Gaddis, in his speech on receiving the National Book Award for A Frolic of His Own:
At any rate, an early review of my work made a point; the reviewer said, this was my first book forty years ago, "What is this book about? Mr. Gaddis doesn't say." And this is Norbert Weiner, if you remember him, on entropy. He says, "We are always fighting nature's tendency to degrade the organized, and to destroy the meaningful. The more probable a message, the less information it gives. Clichés, for example, are less illuminating than great poems."
And this is, I think, part of the danger that I see at work, though I won't name names. But I don't need to, because they make millions of dollars a year, books that are in McLuhan's realm, pretty warm media, requiring no effort whatsoever except some degree of literacy. (The Rush for Second Place, p 130)
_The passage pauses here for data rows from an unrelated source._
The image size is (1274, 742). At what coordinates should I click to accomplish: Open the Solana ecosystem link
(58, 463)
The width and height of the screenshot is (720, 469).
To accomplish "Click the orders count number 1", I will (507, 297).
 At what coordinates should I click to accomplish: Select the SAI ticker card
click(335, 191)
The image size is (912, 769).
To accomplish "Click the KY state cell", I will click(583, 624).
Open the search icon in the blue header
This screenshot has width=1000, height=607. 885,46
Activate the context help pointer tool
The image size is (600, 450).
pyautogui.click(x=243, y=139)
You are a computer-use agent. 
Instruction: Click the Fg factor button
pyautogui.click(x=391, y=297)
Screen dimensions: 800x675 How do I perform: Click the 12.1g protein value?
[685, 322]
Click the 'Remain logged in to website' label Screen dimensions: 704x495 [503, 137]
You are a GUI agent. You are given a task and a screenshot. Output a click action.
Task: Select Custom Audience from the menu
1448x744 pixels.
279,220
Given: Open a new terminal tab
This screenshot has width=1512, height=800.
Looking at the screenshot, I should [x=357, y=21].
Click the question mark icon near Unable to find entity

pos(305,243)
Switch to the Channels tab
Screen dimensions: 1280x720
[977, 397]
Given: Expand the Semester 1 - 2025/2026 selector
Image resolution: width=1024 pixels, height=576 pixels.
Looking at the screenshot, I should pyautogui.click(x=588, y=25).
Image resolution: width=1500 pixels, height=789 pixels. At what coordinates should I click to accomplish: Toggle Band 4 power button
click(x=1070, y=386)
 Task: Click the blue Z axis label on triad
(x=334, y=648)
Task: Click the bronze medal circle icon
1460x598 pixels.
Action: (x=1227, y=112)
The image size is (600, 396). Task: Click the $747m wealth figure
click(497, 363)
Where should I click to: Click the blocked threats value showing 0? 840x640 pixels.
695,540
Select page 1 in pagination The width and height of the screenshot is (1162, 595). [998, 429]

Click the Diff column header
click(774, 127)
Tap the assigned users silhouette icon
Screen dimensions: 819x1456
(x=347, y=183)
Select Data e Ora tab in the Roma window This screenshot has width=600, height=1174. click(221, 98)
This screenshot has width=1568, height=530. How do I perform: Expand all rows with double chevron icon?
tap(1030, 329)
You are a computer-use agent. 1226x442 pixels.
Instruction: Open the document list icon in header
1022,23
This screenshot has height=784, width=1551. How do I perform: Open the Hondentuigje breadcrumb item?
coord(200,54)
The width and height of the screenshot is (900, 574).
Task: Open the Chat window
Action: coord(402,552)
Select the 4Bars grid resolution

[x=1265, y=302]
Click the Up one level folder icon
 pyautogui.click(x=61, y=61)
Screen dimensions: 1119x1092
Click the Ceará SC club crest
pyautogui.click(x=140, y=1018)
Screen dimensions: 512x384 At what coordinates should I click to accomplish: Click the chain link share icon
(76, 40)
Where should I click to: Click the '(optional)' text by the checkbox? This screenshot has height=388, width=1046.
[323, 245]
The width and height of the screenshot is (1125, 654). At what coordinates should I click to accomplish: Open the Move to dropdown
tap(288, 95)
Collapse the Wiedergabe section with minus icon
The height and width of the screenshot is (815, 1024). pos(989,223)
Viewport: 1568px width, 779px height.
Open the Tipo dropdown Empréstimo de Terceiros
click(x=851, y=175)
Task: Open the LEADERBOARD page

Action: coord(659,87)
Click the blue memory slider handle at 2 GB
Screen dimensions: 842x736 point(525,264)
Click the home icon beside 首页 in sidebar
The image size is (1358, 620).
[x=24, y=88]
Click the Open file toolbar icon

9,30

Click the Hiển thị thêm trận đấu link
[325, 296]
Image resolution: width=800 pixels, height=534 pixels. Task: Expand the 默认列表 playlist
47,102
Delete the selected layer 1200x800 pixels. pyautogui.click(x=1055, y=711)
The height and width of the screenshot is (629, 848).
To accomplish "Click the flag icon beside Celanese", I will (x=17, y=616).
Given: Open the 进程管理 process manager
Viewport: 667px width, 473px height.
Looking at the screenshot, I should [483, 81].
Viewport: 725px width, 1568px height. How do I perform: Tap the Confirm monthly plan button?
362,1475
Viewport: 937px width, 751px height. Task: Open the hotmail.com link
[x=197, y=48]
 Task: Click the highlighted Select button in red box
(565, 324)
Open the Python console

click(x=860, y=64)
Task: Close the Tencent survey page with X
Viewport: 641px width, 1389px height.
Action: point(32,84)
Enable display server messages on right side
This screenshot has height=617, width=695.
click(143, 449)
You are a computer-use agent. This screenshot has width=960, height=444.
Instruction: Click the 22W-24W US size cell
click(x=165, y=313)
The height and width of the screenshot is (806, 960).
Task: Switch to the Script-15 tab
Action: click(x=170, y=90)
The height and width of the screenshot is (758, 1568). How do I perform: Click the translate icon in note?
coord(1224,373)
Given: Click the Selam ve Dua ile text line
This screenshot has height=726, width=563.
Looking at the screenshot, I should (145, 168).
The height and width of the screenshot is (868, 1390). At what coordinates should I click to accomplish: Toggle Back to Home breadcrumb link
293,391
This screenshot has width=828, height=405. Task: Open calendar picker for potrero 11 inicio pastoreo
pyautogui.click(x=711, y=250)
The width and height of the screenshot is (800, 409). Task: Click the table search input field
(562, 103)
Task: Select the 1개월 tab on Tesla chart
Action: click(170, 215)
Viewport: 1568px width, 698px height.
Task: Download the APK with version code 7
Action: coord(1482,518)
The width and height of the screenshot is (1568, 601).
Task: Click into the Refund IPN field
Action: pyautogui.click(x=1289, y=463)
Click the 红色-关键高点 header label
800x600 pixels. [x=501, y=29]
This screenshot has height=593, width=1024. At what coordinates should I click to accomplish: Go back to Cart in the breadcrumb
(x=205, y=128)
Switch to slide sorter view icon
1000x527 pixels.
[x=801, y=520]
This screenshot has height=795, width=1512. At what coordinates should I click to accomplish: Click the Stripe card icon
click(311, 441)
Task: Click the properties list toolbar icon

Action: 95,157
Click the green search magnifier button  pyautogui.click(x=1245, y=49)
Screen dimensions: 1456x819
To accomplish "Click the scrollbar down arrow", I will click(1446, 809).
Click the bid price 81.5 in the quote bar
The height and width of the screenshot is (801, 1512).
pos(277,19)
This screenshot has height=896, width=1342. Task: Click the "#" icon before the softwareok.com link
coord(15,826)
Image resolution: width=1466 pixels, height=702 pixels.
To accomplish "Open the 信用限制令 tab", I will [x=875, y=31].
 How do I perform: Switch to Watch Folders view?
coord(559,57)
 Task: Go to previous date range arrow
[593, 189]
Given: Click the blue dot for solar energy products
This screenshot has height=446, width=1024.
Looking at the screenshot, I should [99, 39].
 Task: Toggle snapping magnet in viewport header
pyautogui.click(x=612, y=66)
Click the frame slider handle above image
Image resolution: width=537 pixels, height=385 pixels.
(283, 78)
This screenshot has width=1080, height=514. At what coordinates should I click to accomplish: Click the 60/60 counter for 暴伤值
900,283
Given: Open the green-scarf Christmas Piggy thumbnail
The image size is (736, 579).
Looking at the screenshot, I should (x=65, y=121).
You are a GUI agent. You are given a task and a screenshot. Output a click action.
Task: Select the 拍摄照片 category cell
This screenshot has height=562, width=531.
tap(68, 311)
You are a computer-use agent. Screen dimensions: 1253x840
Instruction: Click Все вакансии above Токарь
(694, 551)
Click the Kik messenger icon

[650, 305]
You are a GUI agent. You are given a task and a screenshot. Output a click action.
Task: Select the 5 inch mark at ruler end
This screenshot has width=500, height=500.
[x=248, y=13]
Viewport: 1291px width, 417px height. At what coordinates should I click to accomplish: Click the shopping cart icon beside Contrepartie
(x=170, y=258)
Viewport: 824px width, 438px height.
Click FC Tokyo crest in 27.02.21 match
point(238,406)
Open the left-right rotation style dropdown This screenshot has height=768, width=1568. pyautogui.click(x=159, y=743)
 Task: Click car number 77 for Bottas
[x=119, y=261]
(This is not of course itself a particularly original or unusual idea either now or at the time of its delivery; its interest here perhaps lies therefore more with the identity of its expresser.) Following which, wishing but unable to recall where it is one read about people who for great stretches at a go express, and presumably understand, themselves in more or less set phrases and clichés (candidates include It's a Good Life, If You Don't Weaken and The Ethics of Authenticity), one turns to Steven Moore, "David Markson and the Art of Allusion", in the Barth/Markson "number" (as it calls itself, that number being two, apparently, of the tenth volume) of the Review of Contemporary Fiction and reads that [t]he function of the disproportionately large number of literary references and allusions in the text [of Going Down] is to show how certain artistic works can define, nurture, even ennoble for some characters their feelings of alienation and inadequacy.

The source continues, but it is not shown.